====== THE DATA ======
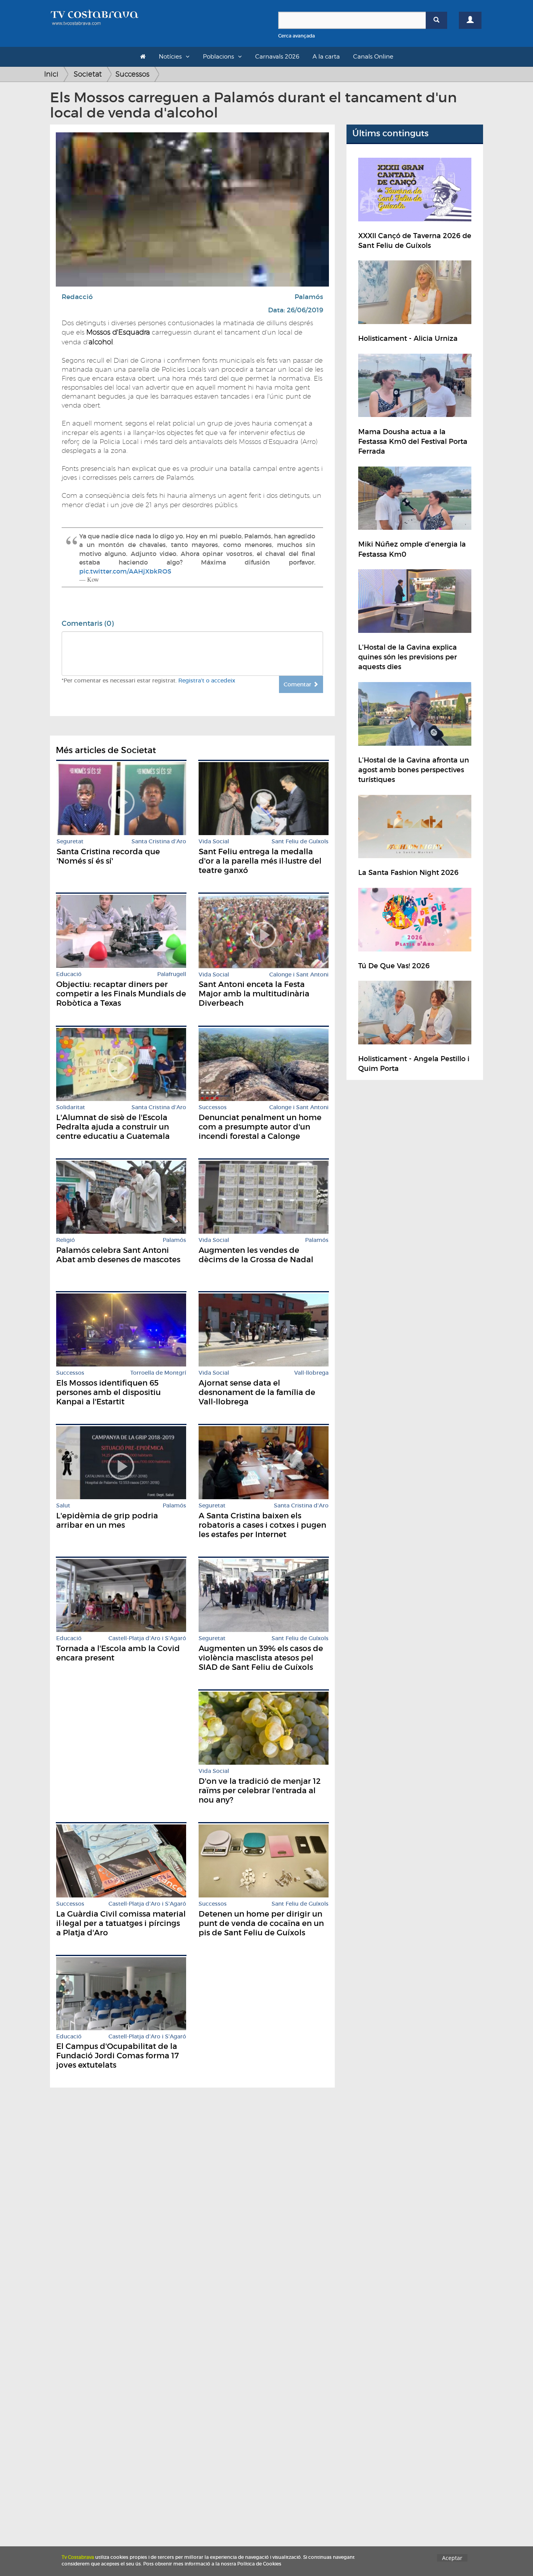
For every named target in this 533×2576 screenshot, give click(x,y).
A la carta (326, 56)
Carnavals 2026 (277, 56)
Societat (88, 74)
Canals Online (373, 56)
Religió (65, 1240)
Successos (132, 74)
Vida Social (214, 841)
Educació (69, 974)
======
> **WORK REQUEST**:
The listing above should be repeated word for word, pictures removed.

> **YOUR RESPONSE**:
For every named target in this 533×2576 screenshot, give click(x,y).
A la carta (326, 56)
Carnavals 2026 (277, 56)
Societat (88, 74)
Canals Online (373, 56)
Religió (65, 1240)
Successos (132, 74)
Vida Social (214, 841)
Educació (69, 974)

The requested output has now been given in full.